→ EXERCISE TASKS
**A.** According to the article below on LACMA's graphic design plans, what day did the museum hold its study day?
**B.** Please copy the LACMA article below, word for word, from "The West Coast" to "major seismic shift.".

→ EXCERPT TO READ
The West Coast became the center of America’s graphic design universe in the mid-1980s. Naturally, it began with April Greiman and Emigre and their California Apples. And it expanded with Katherine McCoy’s Cranbrook vision invading CalArts. This fact’s not that apparent from examining entrenched attitudes, and even advisor lists, of prominent East Coast museums: It’s as if they’re still peering out from Saul Steinberg’s 1976 “View from 9th Avenue.” But the Los Angeles County Museum of Art has long been aware of—and are currently taking major steps to institutionalize—this major seismic shift.
LACMA plans to build one of the country’s most vital, important graphic design collections. And it’s starting on a solid foundation, with a substantial collection of posters, prints and drawings dating to Lautrec’s “Belle Epoque” and with exhibitions such as its acclaimed “California Design: 1930-1965” in 2011.
Moving forward, LACMA held a “study day” on Friday, May 16th. It brought together a wide variety of professional curators, scholars and designers, all deeply engaged experts, to examine issues and develop strategies.
The agenda was structured around a series of speakers. They included MoMA’s Department of Architecture & Design’s senior curator Paola Antonelli, who covered digital typefaces, electronic games and such, and Benjamin Weiss, chair of Boston’s Museum of Fine Arts’ Department of Prints, Drawings and Photos. But they also came from the rest of the country, and even the world, as we heard from Marina Garone Gravier of the National University of Mexico and Ian Lynam from Temple University Japan. LACMA’s creative director, Lorraine Wild, delivered on “Graphic Design History into Practice,” and other curatorial staff from a spectrum of the museum’s divisions were among the audience participants. And as one of my interviewees notes below, the “CalArts Design Mafia” was well represented.
From my perspective, the most valuable talks were by Andrew Blauvelt, the Walker Art Center’s Design, Research and Publishing senior curator, who analyzed ways in which graphic design can be presented in a gallery context, and Victor Margolin, Professor Emeritus of Design History in the Art History Department at the University of Illinois, Chicago. Victor kicked off the morning with “Collecting Graphic Design: the Quest for Diversity.” This immediately provoked pushback. A lively debate about priorities ensued, which could be summarized as old-school Modernist “aestheticization” versus progressive, post-Postmodern “situational contextualization.”
Following up, I contacted Staci Steinberger, assistant curator in LACMA’s Decorative Arts and Design division, who was instrumental in organizing the event. She provided background to the project meeting as well as results. I also got in touch with three other attendees:
Christopher Mount is a former curator and currently founder of the Christopher W. Mount Gallery in Los Angeles. He shares Staci’s concerns about the importance of asking the right questions.
Chuck Byrne is the Principal of Chuck Byrne Design in Oakland, Ca, and a retired professor of design from San Jose State University. He acknowledges the importance of cultural context but values aesthetic considerations.

→ COLLECTED DATA
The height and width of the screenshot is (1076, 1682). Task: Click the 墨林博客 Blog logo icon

→ SOLUTIONS PER TASK
**A.** Friday, May 16th.

**B.**
The West Coast became the center of America’s graphic design universe in the mid-1980s. Naturally, it began with April Greiman and Emigre and their California Apples. And it expanded with Katherine McCoy’s Cranbrook vision invading CalArts. This fact’s not that apparent from examining entrenched attitudes, and even advisor lists, of prominent East Coast museums: It’s as if they’re still peering out from Saul Steinberg’s 1976 “View from 9th Avenue.” But the Los Angeles County Museum of Art has long been aware of—and are currently taking major steps to institutionalize—this major seismic shift.